*** GIVEN INFORMATION

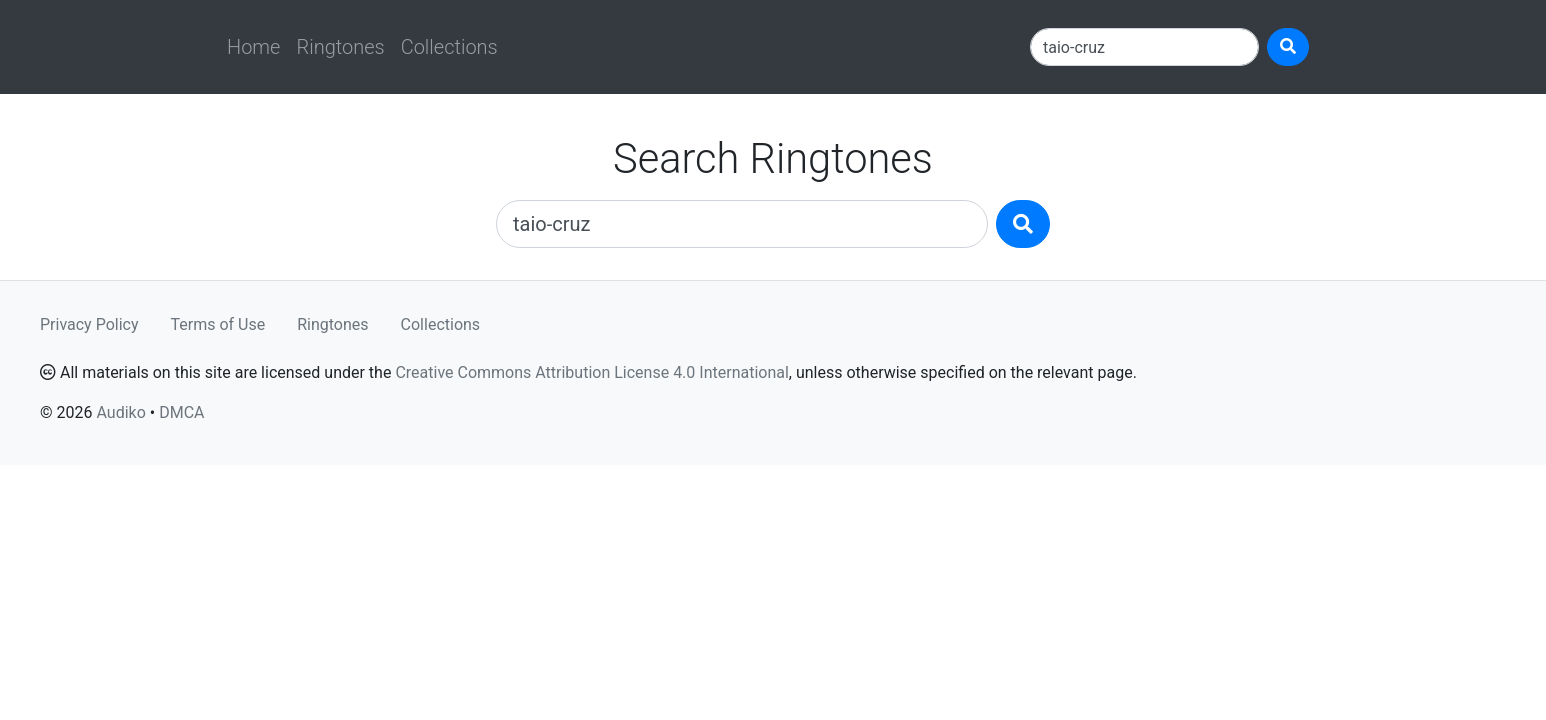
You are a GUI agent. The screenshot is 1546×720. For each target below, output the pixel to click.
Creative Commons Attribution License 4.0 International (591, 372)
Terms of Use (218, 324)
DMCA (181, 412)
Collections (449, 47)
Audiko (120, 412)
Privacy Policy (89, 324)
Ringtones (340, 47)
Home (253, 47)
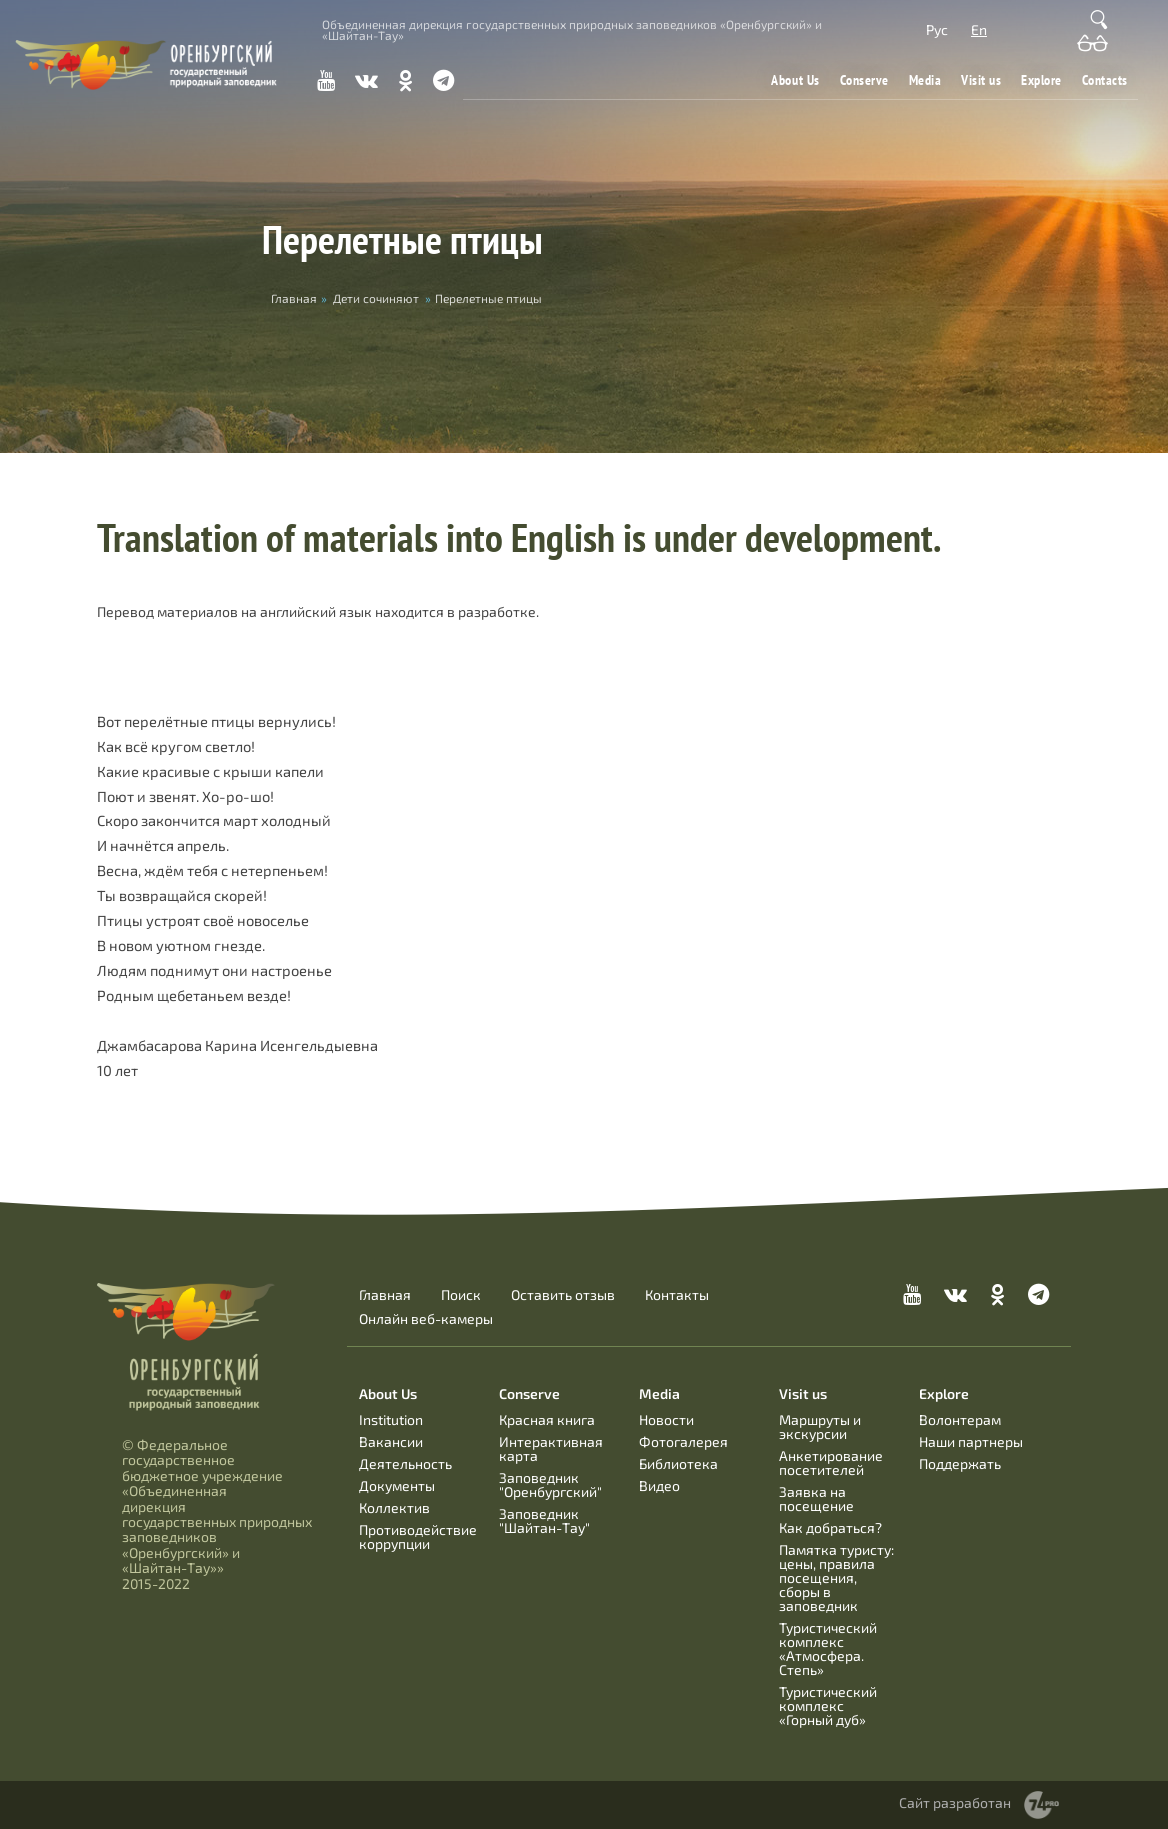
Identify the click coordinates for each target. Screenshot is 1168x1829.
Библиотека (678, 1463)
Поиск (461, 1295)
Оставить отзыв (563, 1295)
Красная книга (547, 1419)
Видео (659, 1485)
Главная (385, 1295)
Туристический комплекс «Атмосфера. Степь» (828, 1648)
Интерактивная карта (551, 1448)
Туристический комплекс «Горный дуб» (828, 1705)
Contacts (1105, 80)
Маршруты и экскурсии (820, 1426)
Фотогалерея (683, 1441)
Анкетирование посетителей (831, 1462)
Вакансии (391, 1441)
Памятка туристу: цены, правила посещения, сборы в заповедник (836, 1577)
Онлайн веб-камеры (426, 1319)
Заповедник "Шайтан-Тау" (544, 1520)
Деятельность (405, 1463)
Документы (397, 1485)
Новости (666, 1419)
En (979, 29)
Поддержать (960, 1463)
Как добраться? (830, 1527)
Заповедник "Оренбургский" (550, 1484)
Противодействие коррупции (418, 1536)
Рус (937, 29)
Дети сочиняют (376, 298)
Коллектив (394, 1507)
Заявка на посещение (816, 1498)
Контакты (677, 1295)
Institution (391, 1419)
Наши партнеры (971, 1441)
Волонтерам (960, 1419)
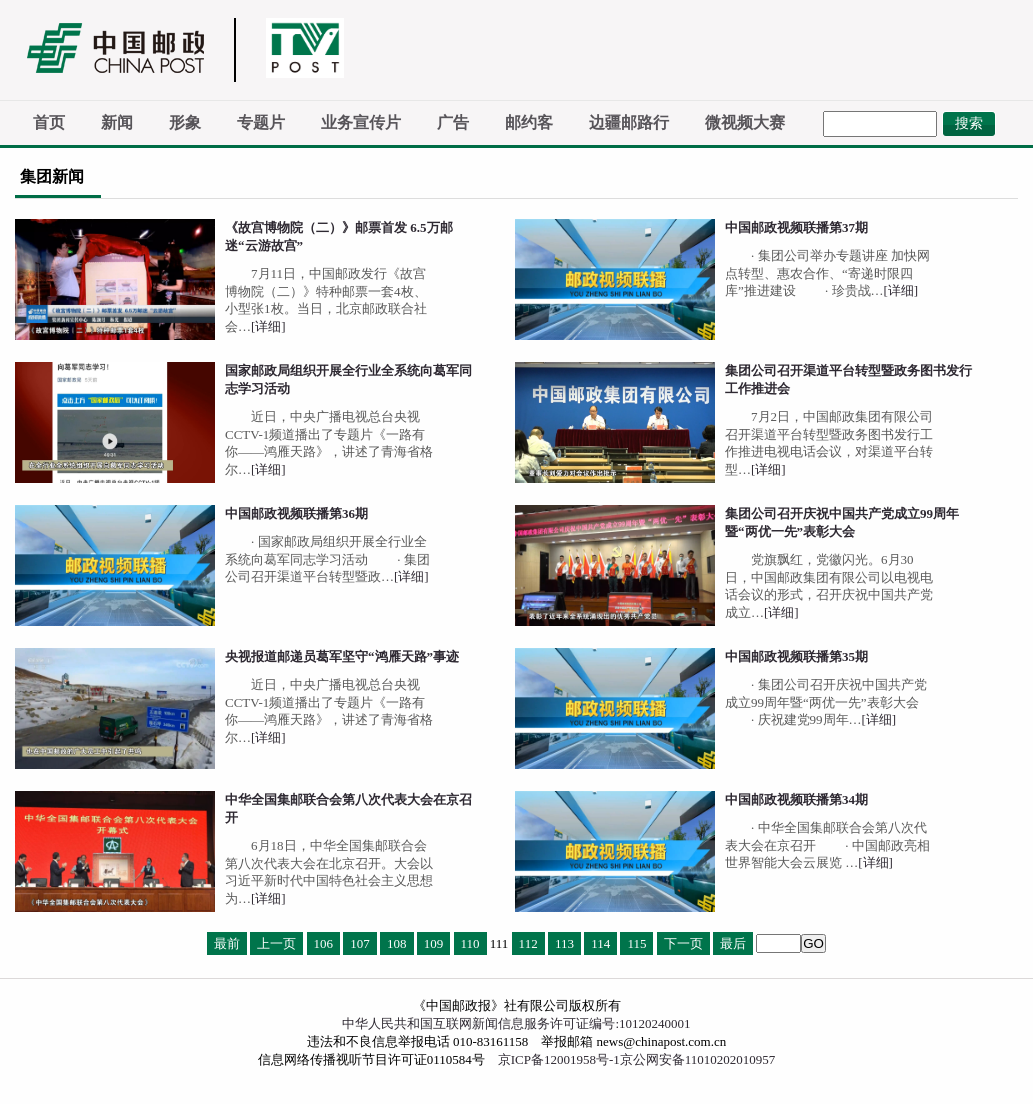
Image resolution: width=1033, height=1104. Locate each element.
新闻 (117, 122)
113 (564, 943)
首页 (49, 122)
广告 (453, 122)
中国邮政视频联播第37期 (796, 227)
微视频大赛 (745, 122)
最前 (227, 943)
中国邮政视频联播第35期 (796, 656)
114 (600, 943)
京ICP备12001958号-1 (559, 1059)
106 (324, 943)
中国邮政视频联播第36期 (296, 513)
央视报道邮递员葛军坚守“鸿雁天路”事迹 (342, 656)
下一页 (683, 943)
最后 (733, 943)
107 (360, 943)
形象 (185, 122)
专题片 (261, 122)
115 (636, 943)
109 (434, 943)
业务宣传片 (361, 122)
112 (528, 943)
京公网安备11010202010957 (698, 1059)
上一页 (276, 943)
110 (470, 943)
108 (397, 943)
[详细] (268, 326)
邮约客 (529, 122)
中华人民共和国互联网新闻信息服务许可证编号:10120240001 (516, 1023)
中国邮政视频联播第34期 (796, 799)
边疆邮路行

******

Write out everything in the data from the line containing "首页 (49, 122)" down to the end of the data, with both ends included and every line unchanged.

RESULT OF THIS EXERCISE:
首页 (49, 122)
广告 (453, 122)
中国邮政视频联播第37期 (796, 227)
微视频大赛 (745, 122)
最前 (227, 943)
中国邮政视频联播第35期 (796, 656)
114 (600, 943)
京ICP备12001958号-1 (559, 1059)
106 (324, 943)
中国邮政视频联播第36期 (296, 513)
央视报道邮递员葛军坚守“鸿雁天路”事迹 (342, 656)
下一页 (683, 943)
最后 (733, 943)
107 (360, 943)
形象 (185, 122)
专题片 (261, 122)
115 (636, 943)
109 (434, 943)
业务宣传片 (361, 122)
112 (528, 943)
京公网安备11010202010957 (698, 1059)
上一页 (276, 943)
110 (470, 943)
108 (397, 943)
[详细] (268, 326)
邮约客 (529, 122)
中华人民共和国互联网新闻信息服务许可证编号:10120240001 (516, 1023)
中国邮政视频联播第34期 (796, 799)
边疆邮路行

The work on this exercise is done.